Fig. 9.. IL-10 and CD36 are required for microglial phagocytosis activity in vitro.

(A, B) OHSCs prepared from C57BL/6 pups were treated as indicated for 16 h, mRNA was extracted, and real-time RT-PCR was carried out with a phagocytosis PCR array. (A) Heat map of gene changes compared with control group. (B) Hemoglobin (Hb)- and IL-10–co-regulated gene sets. (C, D) Mouse primary microglia were treated as indicated for 16 h. (C) mRNA was extracted from the mouse primary microglia, and real-time RT-PCR was carried out with different primers. *p < 0.05 vs. corresponding Control; n = 3–4. (D) Cells were fixed and immunostained with CD11b and CD36 antibodies. Nuclei were stained with DAPI. Representative images are shown. (E) Mouse primary microglia were treated as indicated. Cells were fixed and immunostained with CD11b and pSTAT3 antibodies. Nuclei were stained with DAPI. Representative images are shown. (F) OHSCs were treated as indicated for 16 h and then incubated with fluorescence-conjugated latex beads (4-μm diameter) for 4 h, fixed, and immunostained with Iba-1 antibodies. Representative images are shown. C: One-way ANOVA followed by Dunn’s multiple comparison post-hoc test. All results are from at least three independent experiments except for A and B. Scale bars: (D) 100 μm; (E) and (F) 50 μm.

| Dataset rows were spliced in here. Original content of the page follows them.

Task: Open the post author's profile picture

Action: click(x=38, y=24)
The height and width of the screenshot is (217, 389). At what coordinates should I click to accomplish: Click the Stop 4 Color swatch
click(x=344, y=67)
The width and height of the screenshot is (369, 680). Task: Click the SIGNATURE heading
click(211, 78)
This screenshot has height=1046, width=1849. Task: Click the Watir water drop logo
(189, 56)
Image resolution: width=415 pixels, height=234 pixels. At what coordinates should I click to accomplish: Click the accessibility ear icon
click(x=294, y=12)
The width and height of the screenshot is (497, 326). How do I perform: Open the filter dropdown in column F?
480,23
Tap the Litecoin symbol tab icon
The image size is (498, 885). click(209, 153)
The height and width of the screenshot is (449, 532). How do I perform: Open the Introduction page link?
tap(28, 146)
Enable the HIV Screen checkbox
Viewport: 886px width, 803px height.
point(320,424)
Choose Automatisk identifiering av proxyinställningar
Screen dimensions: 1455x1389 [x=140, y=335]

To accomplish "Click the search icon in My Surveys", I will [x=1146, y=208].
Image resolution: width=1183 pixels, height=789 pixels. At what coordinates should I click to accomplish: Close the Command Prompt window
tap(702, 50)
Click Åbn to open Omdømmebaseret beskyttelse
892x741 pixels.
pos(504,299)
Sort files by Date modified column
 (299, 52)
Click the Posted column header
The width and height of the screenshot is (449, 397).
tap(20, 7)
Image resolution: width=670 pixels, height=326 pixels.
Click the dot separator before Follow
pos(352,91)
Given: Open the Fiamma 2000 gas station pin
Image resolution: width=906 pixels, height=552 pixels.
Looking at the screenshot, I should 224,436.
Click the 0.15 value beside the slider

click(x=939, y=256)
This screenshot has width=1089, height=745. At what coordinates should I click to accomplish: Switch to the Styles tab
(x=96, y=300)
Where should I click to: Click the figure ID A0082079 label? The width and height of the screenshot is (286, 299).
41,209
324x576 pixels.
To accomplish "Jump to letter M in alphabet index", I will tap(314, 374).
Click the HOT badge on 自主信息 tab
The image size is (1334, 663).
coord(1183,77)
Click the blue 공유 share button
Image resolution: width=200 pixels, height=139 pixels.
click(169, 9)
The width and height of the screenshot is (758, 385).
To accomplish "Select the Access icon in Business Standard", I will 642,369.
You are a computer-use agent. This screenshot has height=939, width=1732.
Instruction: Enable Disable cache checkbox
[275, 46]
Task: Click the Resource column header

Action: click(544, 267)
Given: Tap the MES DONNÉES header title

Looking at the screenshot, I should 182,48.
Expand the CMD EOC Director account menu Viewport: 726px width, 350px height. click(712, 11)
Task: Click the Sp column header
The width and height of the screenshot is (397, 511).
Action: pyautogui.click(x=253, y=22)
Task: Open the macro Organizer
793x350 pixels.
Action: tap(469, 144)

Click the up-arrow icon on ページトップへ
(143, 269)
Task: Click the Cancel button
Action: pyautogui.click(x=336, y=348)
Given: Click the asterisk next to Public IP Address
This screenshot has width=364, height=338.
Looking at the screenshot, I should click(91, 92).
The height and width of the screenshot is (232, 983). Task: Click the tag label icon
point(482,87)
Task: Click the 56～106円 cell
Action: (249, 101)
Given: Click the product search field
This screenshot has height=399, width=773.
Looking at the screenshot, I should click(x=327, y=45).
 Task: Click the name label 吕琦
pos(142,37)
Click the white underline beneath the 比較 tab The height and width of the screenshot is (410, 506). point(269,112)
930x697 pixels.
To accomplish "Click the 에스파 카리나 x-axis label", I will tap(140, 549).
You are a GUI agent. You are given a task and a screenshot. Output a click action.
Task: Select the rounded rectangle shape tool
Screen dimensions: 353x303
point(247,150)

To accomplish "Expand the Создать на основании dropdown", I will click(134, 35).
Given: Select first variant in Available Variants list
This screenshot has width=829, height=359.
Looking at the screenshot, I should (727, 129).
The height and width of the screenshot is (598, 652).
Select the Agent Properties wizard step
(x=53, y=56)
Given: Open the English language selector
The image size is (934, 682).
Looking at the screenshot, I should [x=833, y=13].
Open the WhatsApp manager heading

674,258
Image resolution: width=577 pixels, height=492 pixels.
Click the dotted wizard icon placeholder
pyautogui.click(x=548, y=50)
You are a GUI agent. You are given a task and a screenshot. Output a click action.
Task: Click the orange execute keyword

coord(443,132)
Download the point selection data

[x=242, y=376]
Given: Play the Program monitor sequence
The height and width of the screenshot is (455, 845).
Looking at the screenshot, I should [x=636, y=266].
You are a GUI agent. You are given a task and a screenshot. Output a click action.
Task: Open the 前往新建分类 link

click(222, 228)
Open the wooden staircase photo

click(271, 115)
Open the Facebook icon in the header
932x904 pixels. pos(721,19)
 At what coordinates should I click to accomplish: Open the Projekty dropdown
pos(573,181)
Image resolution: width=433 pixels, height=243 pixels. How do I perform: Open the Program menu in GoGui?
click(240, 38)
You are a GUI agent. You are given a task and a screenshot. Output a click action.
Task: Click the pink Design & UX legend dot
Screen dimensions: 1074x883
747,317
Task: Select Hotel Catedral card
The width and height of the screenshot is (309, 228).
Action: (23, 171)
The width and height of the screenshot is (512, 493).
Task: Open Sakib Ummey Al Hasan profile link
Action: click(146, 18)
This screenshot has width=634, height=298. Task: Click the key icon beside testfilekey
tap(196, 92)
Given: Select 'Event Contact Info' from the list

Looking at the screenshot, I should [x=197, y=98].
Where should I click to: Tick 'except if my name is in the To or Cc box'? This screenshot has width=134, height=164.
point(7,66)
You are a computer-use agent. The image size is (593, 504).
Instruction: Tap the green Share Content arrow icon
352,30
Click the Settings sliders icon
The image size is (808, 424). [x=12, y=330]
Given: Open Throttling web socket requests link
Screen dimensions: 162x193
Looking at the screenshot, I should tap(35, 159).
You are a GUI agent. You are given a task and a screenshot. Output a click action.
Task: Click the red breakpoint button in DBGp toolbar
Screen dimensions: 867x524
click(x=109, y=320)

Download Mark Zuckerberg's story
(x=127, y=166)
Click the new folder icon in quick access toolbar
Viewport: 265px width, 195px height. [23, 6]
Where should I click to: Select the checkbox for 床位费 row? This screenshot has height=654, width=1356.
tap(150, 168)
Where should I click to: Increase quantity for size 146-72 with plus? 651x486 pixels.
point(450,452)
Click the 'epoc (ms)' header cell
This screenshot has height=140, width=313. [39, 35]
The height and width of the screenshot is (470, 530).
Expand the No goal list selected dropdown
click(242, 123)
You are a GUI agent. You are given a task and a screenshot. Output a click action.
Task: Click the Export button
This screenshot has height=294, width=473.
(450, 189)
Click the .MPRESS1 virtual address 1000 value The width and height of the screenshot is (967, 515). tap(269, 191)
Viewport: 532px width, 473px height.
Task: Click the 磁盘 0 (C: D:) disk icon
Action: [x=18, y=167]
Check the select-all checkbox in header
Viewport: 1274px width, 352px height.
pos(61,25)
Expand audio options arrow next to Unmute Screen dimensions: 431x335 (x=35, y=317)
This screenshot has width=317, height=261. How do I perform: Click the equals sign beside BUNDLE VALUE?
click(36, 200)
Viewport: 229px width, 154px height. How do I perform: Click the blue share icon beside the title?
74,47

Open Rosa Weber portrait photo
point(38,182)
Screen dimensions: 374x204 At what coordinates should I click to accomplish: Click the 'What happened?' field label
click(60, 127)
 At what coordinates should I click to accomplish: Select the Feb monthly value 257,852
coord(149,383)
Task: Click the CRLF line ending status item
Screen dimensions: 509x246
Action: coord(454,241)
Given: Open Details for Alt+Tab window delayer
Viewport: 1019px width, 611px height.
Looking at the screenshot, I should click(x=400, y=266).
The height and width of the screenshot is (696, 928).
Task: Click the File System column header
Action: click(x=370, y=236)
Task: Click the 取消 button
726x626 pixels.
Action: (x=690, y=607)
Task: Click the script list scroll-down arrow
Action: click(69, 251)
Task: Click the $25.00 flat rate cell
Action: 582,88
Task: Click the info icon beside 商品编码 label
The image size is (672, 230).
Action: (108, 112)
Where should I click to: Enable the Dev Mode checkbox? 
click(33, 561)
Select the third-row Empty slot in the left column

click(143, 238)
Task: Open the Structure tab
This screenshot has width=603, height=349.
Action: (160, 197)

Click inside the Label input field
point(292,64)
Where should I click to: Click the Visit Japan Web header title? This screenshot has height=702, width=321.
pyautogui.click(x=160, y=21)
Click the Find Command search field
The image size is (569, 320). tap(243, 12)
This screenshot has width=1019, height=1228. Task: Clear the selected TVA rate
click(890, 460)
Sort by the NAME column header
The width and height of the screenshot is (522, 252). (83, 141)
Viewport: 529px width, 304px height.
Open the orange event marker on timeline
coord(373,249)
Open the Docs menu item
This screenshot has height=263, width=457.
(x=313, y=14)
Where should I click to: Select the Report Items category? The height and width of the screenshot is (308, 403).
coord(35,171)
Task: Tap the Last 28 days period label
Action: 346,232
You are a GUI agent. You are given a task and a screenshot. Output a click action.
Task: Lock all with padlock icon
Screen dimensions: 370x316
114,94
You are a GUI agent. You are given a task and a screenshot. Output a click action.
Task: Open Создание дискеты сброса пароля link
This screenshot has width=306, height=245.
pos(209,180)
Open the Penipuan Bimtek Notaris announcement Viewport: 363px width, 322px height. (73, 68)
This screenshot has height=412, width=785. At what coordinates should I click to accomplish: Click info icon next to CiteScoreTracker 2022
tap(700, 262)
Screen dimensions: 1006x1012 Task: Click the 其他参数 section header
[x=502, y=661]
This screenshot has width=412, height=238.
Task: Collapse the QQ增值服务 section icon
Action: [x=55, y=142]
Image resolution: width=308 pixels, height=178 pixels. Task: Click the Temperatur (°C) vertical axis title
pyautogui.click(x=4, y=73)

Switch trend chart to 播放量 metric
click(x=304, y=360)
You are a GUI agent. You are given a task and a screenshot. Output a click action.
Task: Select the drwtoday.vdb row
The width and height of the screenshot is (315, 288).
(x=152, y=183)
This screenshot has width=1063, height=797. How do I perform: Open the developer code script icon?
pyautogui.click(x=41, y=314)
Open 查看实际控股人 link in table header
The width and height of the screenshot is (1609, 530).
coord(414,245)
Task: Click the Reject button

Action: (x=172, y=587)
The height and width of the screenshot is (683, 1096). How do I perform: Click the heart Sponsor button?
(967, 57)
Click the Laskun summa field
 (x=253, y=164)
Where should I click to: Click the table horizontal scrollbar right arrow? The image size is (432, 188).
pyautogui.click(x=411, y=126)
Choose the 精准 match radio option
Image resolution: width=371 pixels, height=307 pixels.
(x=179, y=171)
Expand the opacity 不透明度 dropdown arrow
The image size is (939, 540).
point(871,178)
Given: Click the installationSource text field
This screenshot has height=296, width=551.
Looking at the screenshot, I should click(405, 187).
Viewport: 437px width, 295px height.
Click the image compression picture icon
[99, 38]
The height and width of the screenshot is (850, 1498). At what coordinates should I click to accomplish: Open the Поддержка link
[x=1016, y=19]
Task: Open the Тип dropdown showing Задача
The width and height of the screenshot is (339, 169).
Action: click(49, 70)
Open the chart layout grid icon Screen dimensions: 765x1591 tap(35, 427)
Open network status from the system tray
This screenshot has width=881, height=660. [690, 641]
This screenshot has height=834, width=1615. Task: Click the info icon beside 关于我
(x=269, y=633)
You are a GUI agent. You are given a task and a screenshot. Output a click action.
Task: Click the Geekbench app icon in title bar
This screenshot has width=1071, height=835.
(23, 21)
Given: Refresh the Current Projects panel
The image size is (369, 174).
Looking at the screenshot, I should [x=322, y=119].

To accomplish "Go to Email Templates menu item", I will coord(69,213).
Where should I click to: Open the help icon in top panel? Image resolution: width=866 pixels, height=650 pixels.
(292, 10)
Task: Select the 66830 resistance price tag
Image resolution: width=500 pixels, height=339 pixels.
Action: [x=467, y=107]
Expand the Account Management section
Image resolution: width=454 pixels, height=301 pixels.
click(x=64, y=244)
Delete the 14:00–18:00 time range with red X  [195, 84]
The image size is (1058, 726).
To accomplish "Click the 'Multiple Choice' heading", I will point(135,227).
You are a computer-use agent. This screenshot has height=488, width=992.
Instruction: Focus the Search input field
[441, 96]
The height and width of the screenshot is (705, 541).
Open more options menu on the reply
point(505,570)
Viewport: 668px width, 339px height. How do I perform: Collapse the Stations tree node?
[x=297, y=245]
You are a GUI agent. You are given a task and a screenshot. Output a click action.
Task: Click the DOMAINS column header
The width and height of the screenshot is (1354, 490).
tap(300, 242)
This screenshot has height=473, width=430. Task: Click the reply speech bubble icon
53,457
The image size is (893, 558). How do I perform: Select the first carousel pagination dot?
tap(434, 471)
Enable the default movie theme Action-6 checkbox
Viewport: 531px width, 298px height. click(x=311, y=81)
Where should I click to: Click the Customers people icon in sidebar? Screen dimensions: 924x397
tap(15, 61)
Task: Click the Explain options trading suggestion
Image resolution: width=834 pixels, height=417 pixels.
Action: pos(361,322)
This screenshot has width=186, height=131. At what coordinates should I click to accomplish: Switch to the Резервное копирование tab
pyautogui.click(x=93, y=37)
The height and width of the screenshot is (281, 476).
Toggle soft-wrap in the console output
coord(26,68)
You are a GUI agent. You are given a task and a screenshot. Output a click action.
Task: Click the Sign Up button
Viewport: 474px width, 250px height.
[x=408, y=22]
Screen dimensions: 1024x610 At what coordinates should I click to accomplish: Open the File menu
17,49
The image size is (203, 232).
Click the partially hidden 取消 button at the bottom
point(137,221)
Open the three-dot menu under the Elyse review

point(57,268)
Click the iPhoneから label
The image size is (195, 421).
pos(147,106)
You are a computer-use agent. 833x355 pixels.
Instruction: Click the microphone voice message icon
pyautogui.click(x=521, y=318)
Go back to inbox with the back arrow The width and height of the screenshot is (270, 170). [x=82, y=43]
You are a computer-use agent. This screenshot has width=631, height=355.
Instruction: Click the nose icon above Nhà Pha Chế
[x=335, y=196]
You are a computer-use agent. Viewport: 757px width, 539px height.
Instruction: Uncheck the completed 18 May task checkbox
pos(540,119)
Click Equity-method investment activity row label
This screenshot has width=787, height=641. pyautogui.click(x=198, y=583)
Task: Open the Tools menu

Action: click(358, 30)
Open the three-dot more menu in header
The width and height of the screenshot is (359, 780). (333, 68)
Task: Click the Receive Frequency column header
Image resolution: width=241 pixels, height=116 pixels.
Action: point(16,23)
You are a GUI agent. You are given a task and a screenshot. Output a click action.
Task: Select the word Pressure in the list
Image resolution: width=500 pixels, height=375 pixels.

Fig. 10.. IL-10^−/− mice exhibit delayed hematoma clearance due to decreased microglial CD36 expression.

(A, B) Male C57BL/6 (WT) and IL-10^−/− mice underwent collagenase injection or sham procedure. Brains were perfused with PBS, and 4-millimeter tissue slices were collected from the hematoma core and perihematoma region of injured and sham animals. (A) Tissues were homogenized, mRNA was extracted, and real-time RT-PCR was performed. *p < 0.05, ***p < 0.001 vs. WT; #p < 0.05 vs. corresponding Sham; †p < 0.05 vs. corresponding WT; n = 3–4. (B) Tissue was dissociated into single cells that were stained with antibodies for flow cytometry. CD11b⁺ cells in sham animals and CD45^highCD11b⁺ cells (macrophage) and CD45^intCD11b⁺ cells (microglia) in injured animals were sorted after gating the PI⁻ cells. mRNA was extracted from sorted cells, and real-time RT-PCR was performed and normalized by the WT sham microglia expression for each run. *p < 0.05 vs. Sham (upper panel), or *p < 0.05 vs. corresponding WT group (lower panel). n = 3. (C, D) At 2 h after collagenase injection, male WT, IL-10^−/−, and CD36^−/− mice received recombinant IL-10 protein or PBS via intranasal administration. (C) Hematoma volume was measured on fresh brain coronal sections and representative images are shown. *p < 0.05, **p < 0.01 vs. WT or WT + PBS. n = 6–12. (D) Neurologic deficit score was assessed at day 5. *p < 0.05, ***p < 0.001 vs. WT or WT + PBS. n = 6–10. (E, F) WT and CD36^−/− mice received transplanted bone marrow as indicated. After recovery, mice underwent collagenase injection followed 2 h later by intranasal administration of recombinant IL-10 protein or PBS. (E) Hematoma volume was measured on fresh brain coronal sections, and representative images are shown. *p < 0.05 vs. WT + PBS; N.S., not significant. n = 5–8. (F) Neurologic deficit score was assessed at day 5. *p < 0.05 vs. WT or WT + PBS. n = 6–10. A: Two-way ANOVA followed by Bonferroni post-hoc test; B-F: One-way ANOVA followed by Dunn’s multiple comparison post-hoc test; Results are from at least three independent experiments. Scale bars: (C) and (E) 1 mm.